◆ Exercise tasks
**a)** In the passage on friction stir welding, which rotation speed and welding speed generally produce sound welds?
**b)** Continue the passage on friction stir welding from the point where it ends.

The cross section of the weld line was inspected under microscope for identification of welding defects. Figure 3 shows representative cross sections of the weld regions for welding at 1200rpm and different welding speeds and cooling methods. It can be seen that sound welds are generally obtained at high rotation speed and low welding speed, which are the conditions for high process temperatures and improved material flow ability. As the welding speed is increased, the process temperatures are reduced, and the material flow becomes more difficult. This results in the formation of voids. The extent of void formation increases with increasing welding speed and is further aggravated by cold air jet cooling. Table 3 shows the classification of weld quality based on defects present in the weld nugget. It can be seen that sound welds were obtained only for a narrow range of welding conditions. For most the welding conditions used, the weld nugget had defects varying from small voids to large tunnels or surface cracks.

Figure 3: Macrostructure of the welded joints showing the FSW zones including the weld nugget (WN), thermomechanically affected zone (TMAZ), heat affected zone (HAZ), and the base metal (BM) for different welding conditions. Air cooled welds as shown in (a-c) and jet-cooled welds are shown in (d-f).


Table 2: Test matrix for the FSW experiments.


Table 3: Classification of weld quality for different welding speeds and rotational speeds.

(Records in a dataset)
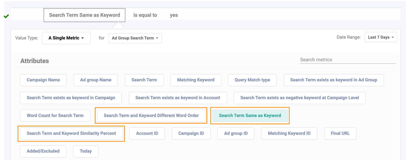
Task: Pick the Matching Keyword attribute
Action: [195, 80]
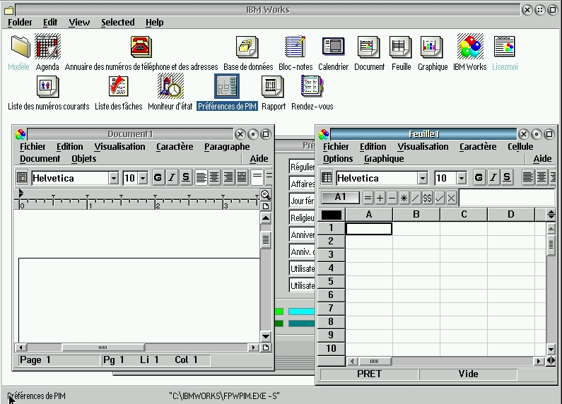Expand the font size dropdown in Feuille1
The height and width of the screenshot is (404, 562).
coord(462,178)
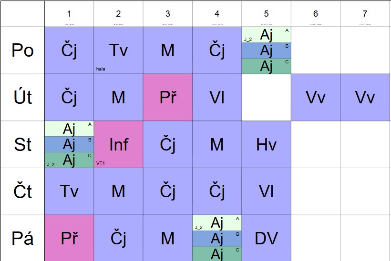Click the period 1 column header
This screenshot has height=261, width=391.
(x=69, y=14)
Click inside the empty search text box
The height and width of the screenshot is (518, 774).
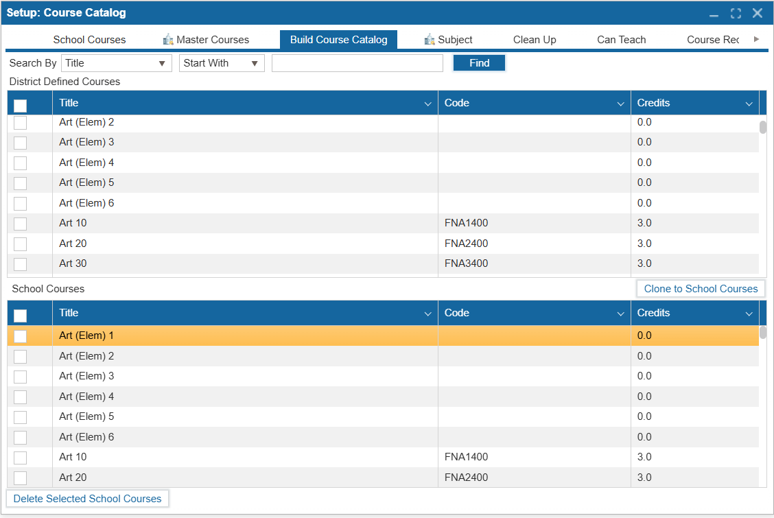(357, 62)
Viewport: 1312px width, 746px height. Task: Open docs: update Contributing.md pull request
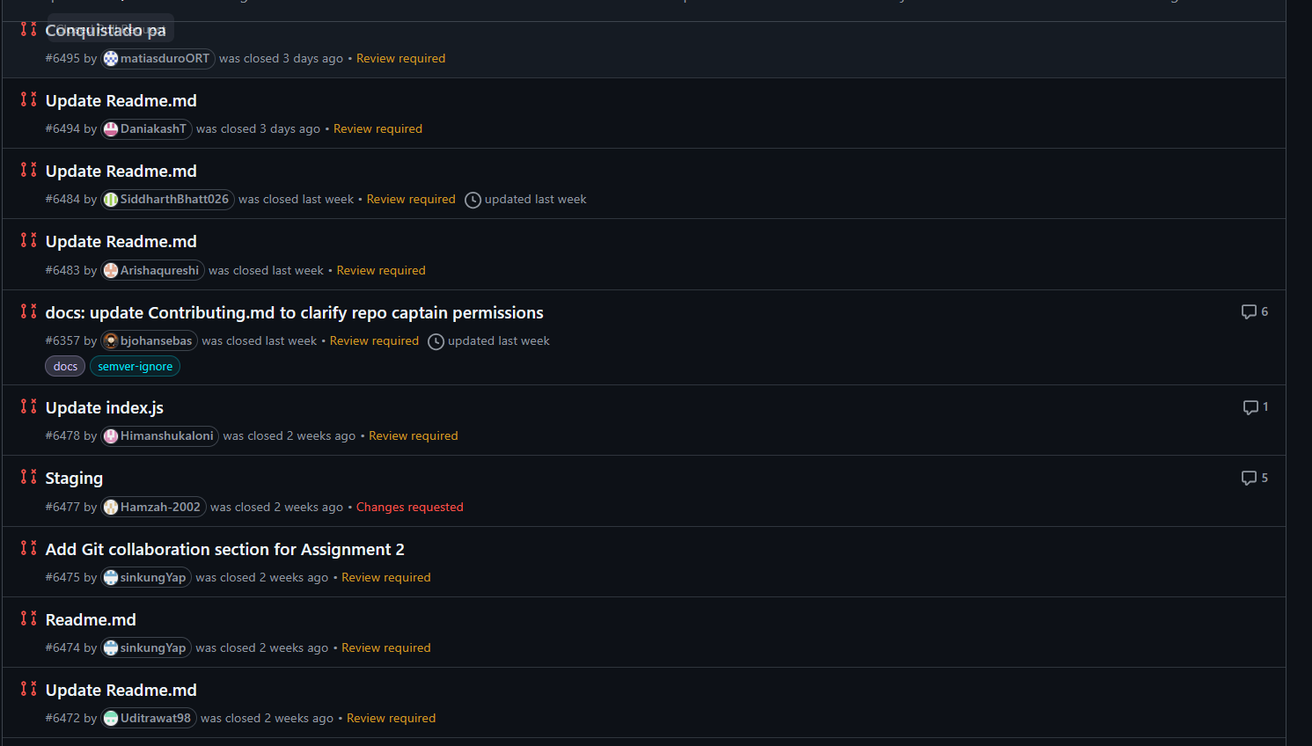pyautogui.click(x=294, y=313)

◆ Written responses
**a)** A high rotation speed and a low welding speed.

**b)**
Process temperatures

Figure 4 shows temperature histories as recorded by belowsurface mounted thermocouples for welding condition 1200rpm and 50mm/min. Both air cooled (a) and cold air jet cooled (b) histories are shown. In these figures, the dashed lines represent temperature readings on the advancing side. It can be seen that both air cooled and cold air jet cooled histories show the same characteristic behavior. The temperature at each measurement location rises abrubtly as the welding tool passes by this location and then drops drastically due to thermal conduction. The peak temperatures are higher as the thermocouple location gets closer to the weld line. To avoid destroying thermocouples, the closest distance from the weld line was kept at 10mm. To estimate the temperature of the material at the weld line, i.e., the center of the weld nugget, the peak temperatures from these histories are graphed against distance from the weld line and their distribution was fitted to a mathematical function as shown in Figure 5. It was found that the peak temperature distribution on both sides of the weld line could be accurately fitted using 4-parameter Gauss function as described in [6]. Once the data is fitted to the Gauss function, the same function is used to determine the maximum temperature at the weld line, at x = 0mm.

Figure 4: Temperature history for air cooled (a) and jet cooled (b) welding at 1200rpm and 50mm/min.


Figure 5: Estimating the peak temperature at the weld line using 4-parameter Gauss function a) air cooled, (b) jet cooled.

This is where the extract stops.